=== Begin Enclosure ===
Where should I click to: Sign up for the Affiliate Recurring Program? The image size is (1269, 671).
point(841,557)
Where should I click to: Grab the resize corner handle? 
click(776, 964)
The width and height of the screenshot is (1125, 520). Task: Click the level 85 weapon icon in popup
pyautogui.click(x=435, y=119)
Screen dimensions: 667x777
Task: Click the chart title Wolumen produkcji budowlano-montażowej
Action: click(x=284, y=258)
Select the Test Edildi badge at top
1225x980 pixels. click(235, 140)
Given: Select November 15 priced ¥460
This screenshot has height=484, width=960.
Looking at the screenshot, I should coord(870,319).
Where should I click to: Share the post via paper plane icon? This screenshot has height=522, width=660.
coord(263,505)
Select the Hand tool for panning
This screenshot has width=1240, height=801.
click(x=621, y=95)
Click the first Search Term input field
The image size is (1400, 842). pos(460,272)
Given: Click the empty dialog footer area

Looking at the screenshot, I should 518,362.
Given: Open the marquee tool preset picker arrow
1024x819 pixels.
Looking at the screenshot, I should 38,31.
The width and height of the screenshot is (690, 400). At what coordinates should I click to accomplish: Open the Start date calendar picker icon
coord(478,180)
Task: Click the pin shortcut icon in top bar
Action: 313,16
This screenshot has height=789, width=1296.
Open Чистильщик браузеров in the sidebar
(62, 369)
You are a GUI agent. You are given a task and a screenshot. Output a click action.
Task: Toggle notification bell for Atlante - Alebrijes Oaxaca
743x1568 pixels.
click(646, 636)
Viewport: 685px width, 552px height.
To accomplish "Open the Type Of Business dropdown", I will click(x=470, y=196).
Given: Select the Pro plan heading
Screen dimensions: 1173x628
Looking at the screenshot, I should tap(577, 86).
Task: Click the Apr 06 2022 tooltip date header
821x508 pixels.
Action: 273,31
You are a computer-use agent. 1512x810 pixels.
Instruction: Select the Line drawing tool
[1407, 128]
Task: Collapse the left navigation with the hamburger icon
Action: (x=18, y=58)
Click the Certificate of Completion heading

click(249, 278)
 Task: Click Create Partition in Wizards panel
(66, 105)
=== End Enclosure ===
Required work:
Print, exactly as written, each record in the listing above.

Result of this task:
Where should I click to: Sign up for the Affiliate Recurring Program? The image size is (1269, 671).
point(841,557)
Where should I click to: Grab the resize corner handle? 
click(776, 964)
The width and height of the screenshot is (1125, 520). Task: Click the level 85 weapon icon in popup
pyautogui.click(x=435, y=119)
Screen dimensions: 667x777
Task: Click the chart title Wolumen produkcji budowlano-montażowej
Action: click(x=284, y=258)
Select the Test Edildi badge at top
1225x980 pixels. click(235, 140)
Given: Select November 15 priced ¥460
This screenshot has height=484, width=960.
Looking at the screenshot, I should coord(870,319).
Where should I click to: Share the post via paper plane icon? This screenshot has height=522, width=660.
coord(263,505)
Select the Hand tool for panning
This screenshot has width=1240, height=801.
click(x=621, y=95)
Click the first Search Term input field
The image size is (1400, 842). pos(460,272)
Given: Click the empty dialog footer area

Looking at the screenshot, I should 518,362.
Given: Open the marquee tool preset picker arrow
1024x819 pixels.
Looking at the screenshot, I should 38,31.
The width and height of the screenshot is (690, 400). At what coordinates should I click to accomplish: Open the Start date calendar picker icon
coord(478,180)
Task: Click the pin shortcut icon in top bar
Action: 313,16
This screenshot has height=789, width=1296.
Open Чистильщик браузеров in the sidebar
(62, 369)
You are a GUI agent. You are given a task and a screenshot. Output a click action.
Task: Toggle notification bell for Atlante - Alebrijes Oaxaca
743x1568 pixels.
click(646, 636)
Viewport: 685px width, 552px height.
To accomplish "Open the Type Of Business dropdown", I will click(x=470, y=196).
Given: Select the Pro plan heading
Screen dimensions: 1173x628
Looking at the screenshot, I should tap(577, 86).
Task: Click the Apr 06 2022 tooltip date header
821x508 pixels.
Action: 273,31
You are a computer-use agent. 1512x810 pixels.
Instruction: Select the Line drawing tool
[1407, 128]
Task: Collapse the left navigation with the hamburger icon
Action: (x=18, y=58)
Click the Certificate of Completion heading

click(249, 278)
 Task: Click Create Partition in Wizards panel
(66, 105)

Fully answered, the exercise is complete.